California-based Respironics, a subsidiary of technology giant Philips (NYSE:PHG), announced today that the FDA slapped its highest-risk label on a recall that affects more than 19,000 units of Respironics’ V60 ventilators.
The V60 devices are assist ventilators used to augment breathing in the hospital or at home for patients with respiratory failure, chronic respiratory insufficiency, or obstructive sleep apnea. The federal watchdog agency gave the recall Class I status, defined as a "situation in which there is a reasonable probability that the use of or exposure to a violative product will cause serious adverse health consequences or death."

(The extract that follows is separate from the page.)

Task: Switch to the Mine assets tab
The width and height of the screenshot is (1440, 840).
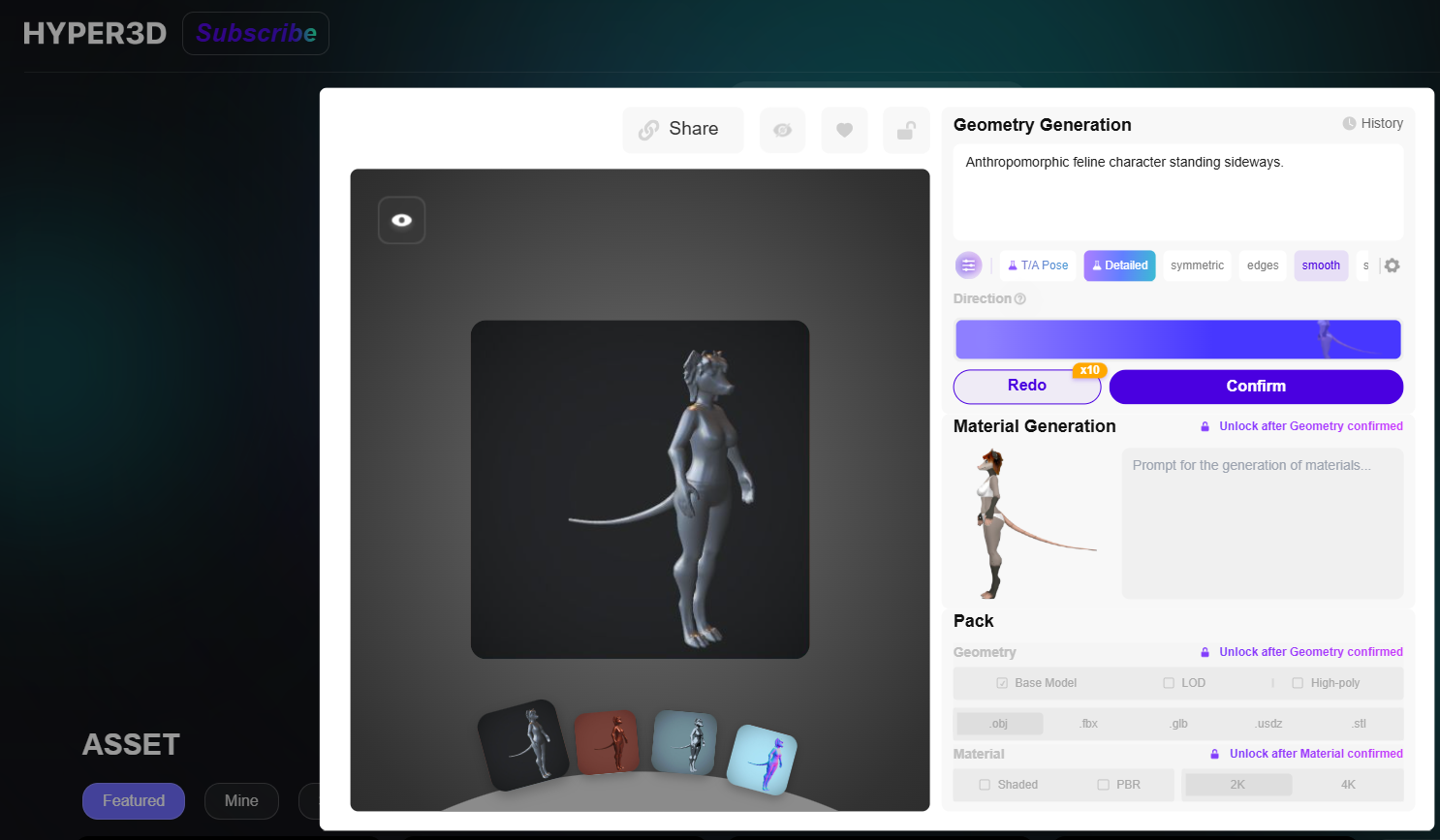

Respironics recalled its V60 ventilators after discovering an issue with the their power management software. The devices may shut down suddenly and cease the flow of ventilator support to a patient, possibly without sounding an alarm.
Respironics initiated the recall on June 4 and was notified of the FDA’s Class I status on June 17, according to a company statement. The device maker said it has already developed a fix and has issued a warning to all distributors, providers, sales personnel and customers that may need the updated software.
This is the 2nd recall affecting the V60 devices. Respironics late last year recalled 116 ventilators after receiving reports of 2 motor failures in the V60 line. Respironics said at the time that the recall was prompted by an issue in the ventilators’ blower assembly.
The FDA’s decision also marks the company’s 2nd Class I recall in as many years, following January 2012’s recall of the Trilogy 100 ventilators for manufacturing issues that the FDA said could result in patient injury or death.